Intelectuales de EE UU han alertado sobre una creciente intolerancia hacia las opiniones divergentes del pensamiento dominante

Unos policías, ante la estatua de Colón derribada por unos manifestantes ante el Capitolio del estado de Minnesota (EE UU), en la ciudad de Saint Paul, en junio. levante-emv

Una de las principales aportaciones de la revolución tecnológica es la democratización que ha llevado al espacio de debate público. Brechas digitales aparte, quien tiene una cuenta en cualquier plataforma de redes sociales tiene un altavoz para opinar sobre cualquier tema. Estos ámbitos se han convertido en una suerte de circos romanos plagados de emperadores, cada cual apuntando con su pulgar en una u otra dirección, dispuesto a decidir el destino de un tercero en cuestión de segundos.

Ampliar el número de voces no debería nunca suponer un problema o un perjuicio en una sociedad libre sino más bien al contrario, un enriquecimiento de los puntos de vista que contribuye a reflejar la pluralidad y diversidad cada vez más presentes en el mundo actual. Pero, ¿la ampliación del número de opinadores realmente lleva aparejada un mayor número de enfoques y un debate más rico o está derivando en una intransigencia cada vez más feroz hacia quien se sale de la norma?

Este debate ha irrumpido con fuerza en los últimos tiempos a raíz de la bautizada en Estados Unidos como culture cancel -cultura de la cancelación-. El concepto responde a los movimientos surgidos en redes sociales que buscan el desprestigio y el aislamiento de una figura pública por algunas declaraciones o actuaciones que un colectivo considera reprochables. En definitiva, su ‘cancelación’. Hay que diferenciar este término de otro más habitual, el conocido como trolleo. Mientras el último solo busca el insulto o incomodar a la persona atacada, el objetivo de la cancelación va más allá y culmina con la anulación de toda dimensión del personaje, incluida la profesional.

*TAREA 1*
Traduce al inglés esta oración del fragmento seleccionado: "Hay que diferenciar este término de otro más habitual, el conocido como trolleo."
*TAREA 2*
Reescribe el fragmento seleccionado desde "Una de las principales" hasta "cuestión de segundos.", ambos incluidos, cambiando "circos romanos" por "anfiteatros".
*TAREA 3*
Enumera los nombres de lugares (país, estado y ciudad) que aparecen en el pie de foto del fragmento seleccionado que empieza con "Unos policías".

*ENTRADAS MOSTRADAS*

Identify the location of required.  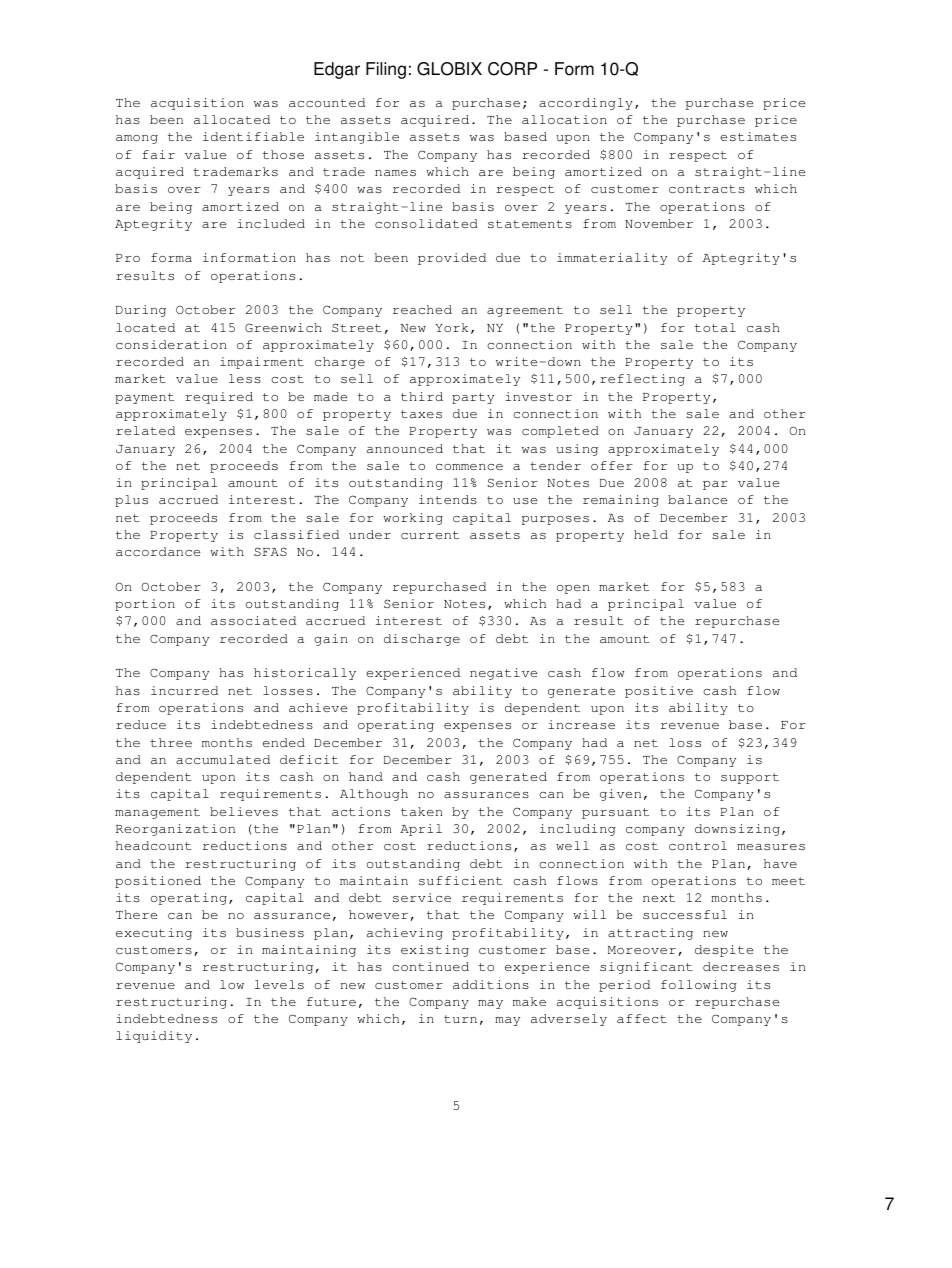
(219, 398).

* * *

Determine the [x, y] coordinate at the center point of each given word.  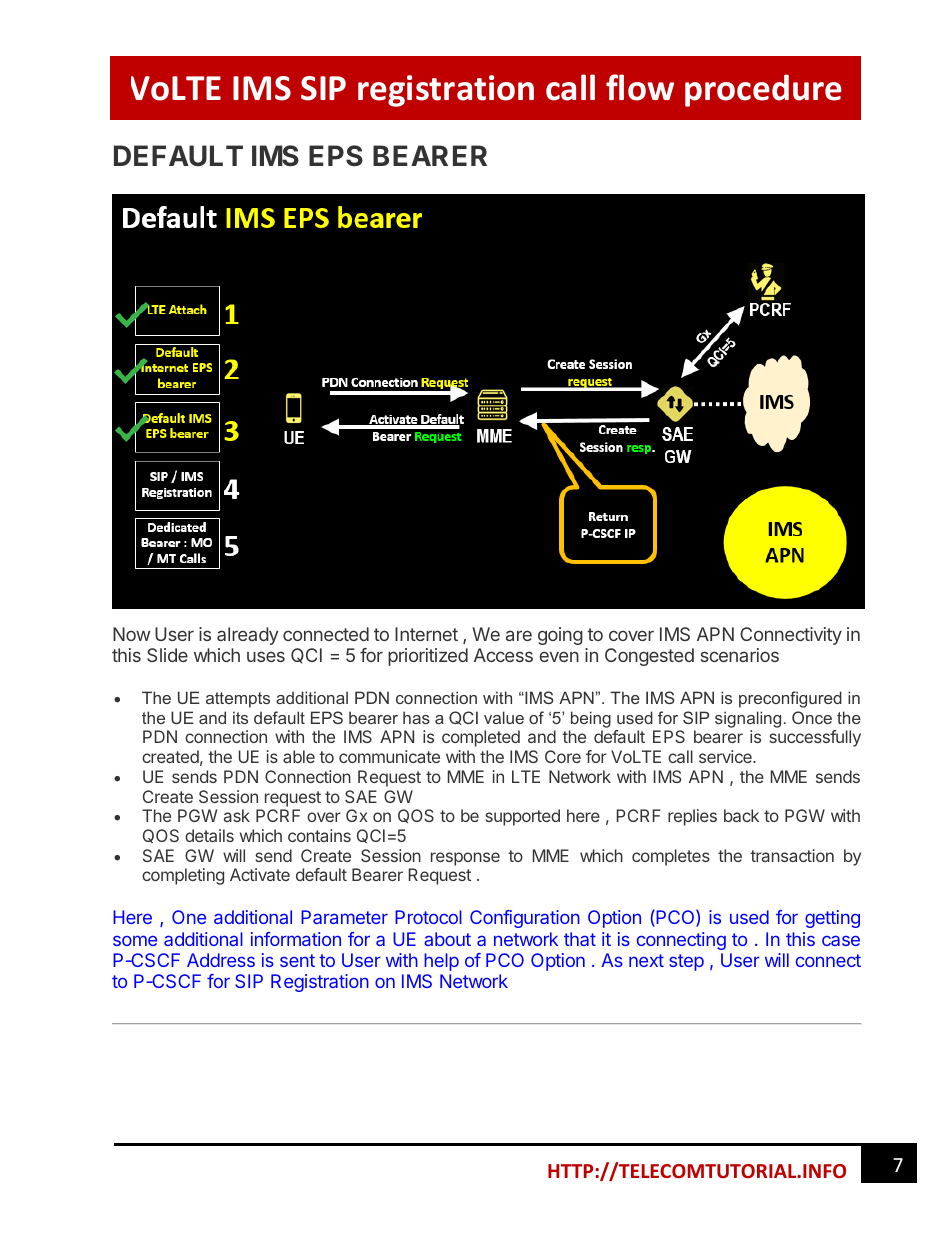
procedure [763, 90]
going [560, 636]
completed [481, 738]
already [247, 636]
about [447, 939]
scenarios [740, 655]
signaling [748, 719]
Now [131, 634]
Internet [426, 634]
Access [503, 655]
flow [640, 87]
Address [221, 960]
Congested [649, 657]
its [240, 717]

*RESPUESTA ESCRITA 1*
This term must be distinguished from another, more common one, known as trolling.

*RESPUESTA ESCRITA 2*
Una de las principales aportaciones de la revolución tecnológica es la democratización que ha llevado al espacio de debate público. Brechas digitales aparte, quien tiene una cuenta en cualquier plataforma de redes sociales tiene un altavoz para opinar sobre cualquier tema. Estos ámbitos se han convertido en una suerte de anfiteatros plagados de emperadores, cada cual apuntando con su pulgar en una u otra dirección, dispuesto a decidir el destino de un tercero en cuestión de segundos.

*RESPUESTA ESCRITA 3*
EE UU, Minnesota, Saint Paul